My DS came home from school the other day with some paperwork from his teacher. One of them was a copy of a news article titled '10 steps to raising happy children'.
Step 1- If you are married have a more active relationship with your spouse than you have with your children. Spend more time in the roles of husband and wife than you spend in the roles of mother and father. The reason is bc a child can feel insecure if his/her parents marriage doesn't feel solid.
I think a lot of parents forget about each other end up falling out of touch. So when the children are grown they don't know what to to.
Step 2- If you are single do not be married to your children. Have an active life outside of your role as mother and father. Be an interesting person to your kids.
Absolutely.
Step 3- Expect your child to obey. Expect this calmly, as if you take their obedience for granted. Disobedient children are not happy, obedient children are.
Another absolutely
Step 4- Expect your children to be responsible citizens of your family. From the time they are 3yrs old, assign them chores around the home, chores that mean something. Teach your 3yr old to WASH FLOORS. Teach your 4yr old to vacuum. Teach your 5yr old to CLEAN THE BATHROOM. Good citizenship is a matter of making contributions. Too many of today's kids have no meaningful roles in their families. They're just there consuming and the more they consume, the more they demand. Demanding people are not happy people.

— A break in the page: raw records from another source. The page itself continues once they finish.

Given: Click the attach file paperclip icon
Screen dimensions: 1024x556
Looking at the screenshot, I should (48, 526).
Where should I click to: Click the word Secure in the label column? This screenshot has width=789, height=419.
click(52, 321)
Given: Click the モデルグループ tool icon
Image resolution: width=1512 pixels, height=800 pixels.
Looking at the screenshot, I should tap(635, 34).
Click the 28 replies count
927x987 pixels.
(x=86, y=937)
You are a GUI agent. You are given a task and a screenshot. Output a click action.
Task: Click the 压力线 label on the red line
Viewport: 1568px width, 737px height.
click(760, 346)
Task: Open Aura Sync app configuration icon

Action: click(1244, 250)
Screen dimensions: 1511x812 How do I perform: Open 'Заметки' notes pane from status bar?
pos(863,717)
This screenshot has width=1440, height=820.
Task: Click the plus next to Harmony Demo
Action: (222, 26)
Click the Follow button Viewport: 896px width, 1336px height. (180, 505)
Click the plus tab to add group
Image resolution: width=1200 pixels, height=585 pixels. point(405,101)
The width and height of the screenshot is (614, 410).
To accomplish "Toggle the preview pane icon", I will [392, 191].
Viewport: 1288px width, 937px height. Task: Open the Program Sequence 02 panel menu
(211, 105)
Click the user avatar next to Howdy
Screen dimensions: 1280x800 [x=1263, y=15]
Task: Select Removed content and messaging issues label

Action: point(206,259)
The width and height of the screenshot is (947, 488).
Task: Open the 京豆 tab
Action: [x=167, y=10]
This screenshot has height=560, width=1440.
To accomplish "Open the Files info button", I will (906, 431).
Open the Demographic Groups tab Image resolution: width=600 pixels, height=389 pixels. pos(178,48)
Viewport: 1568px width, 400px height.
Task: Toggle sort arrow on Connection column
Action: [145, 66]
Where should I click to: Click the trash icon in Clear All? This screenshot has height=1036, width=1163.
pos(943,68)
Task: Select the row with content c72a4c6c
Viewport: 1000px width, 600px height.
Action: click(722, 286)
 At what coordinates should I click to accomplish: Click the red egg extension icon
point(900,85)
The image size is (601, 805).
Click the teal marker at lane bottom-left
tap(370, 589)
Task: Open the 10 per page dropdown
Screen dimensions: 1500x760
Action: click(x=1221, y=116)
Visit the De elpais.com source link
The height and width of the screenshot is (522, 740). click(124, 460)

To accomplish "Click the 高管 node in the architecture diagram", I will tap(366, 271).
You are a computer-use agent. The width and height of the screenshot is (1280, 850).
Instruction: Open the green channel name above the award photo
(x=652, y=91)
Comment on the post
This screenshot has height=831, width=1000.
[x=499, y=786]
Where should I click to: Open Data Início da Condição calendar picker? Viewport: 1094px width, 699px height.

Absolutely. We don't use harsh chemicals. The children are perfectly fine and know what they must do before they go out to play.
Step 5- Teach your child that happiness is not a matter of how much you have.
Absolutely.
Step 6- Teach your child that 2 of the most fun things to do are reading and travel, both of which involve the accumulation of memories as opposed to things.
Another absolutely. Travel doesn't require money. They are not saying to travel abroad. We like to ravel to state parks for free. Doesn't require time off either. We just go during our scheduled day off.
Step 7- Let tv and video games into your children's lives very little, if at all.
I agree with this. I allow in moderation. I see too many children with little social skills because they are used to the tv and video games and not interacting.
Step 8- Help your children develop hobbies. Btw a hobby is not an after school sport. A hobby is something a child can do by himself, eventually without adult supervision.
I'm not sure a hobby is not an after school sport. To my DD, swimming is a hobby to her.
Step 9- Teach your child good manners.
Something I insist on.
Step 10- Hold your children to high standards. You show respect for a child by expecting of the child.
Absolutely.
I do agree with most of these steps but....
Step 1- I don't think you should spend more time in roles as husband and wife than you do as mother and father. I think it should be equal time.
Step 4- I can see children having some chores... My DS6 helps me fold towels, bring up groceries and clean up his toys but washing floors and cleaning the bathroom??? I don't think so!!! My DS has asked to vacuum when he's watching me and I've let him but I wouldnt make that his job!
So what do you all think? Do you agree/disagree with any of these 'steps'?
My answers above in red.
Jeez, I took from it that children can start doing chores at a very young age. And they can!! My DD was using a wet rag to wipe down the bathroom sink when she was 2. She loved it. She's also been mopping the hall floor since she was 4 - loves that too. At first, of course, the hall was a mini tsunami after her but she actually does a pretty good job of it now at 7.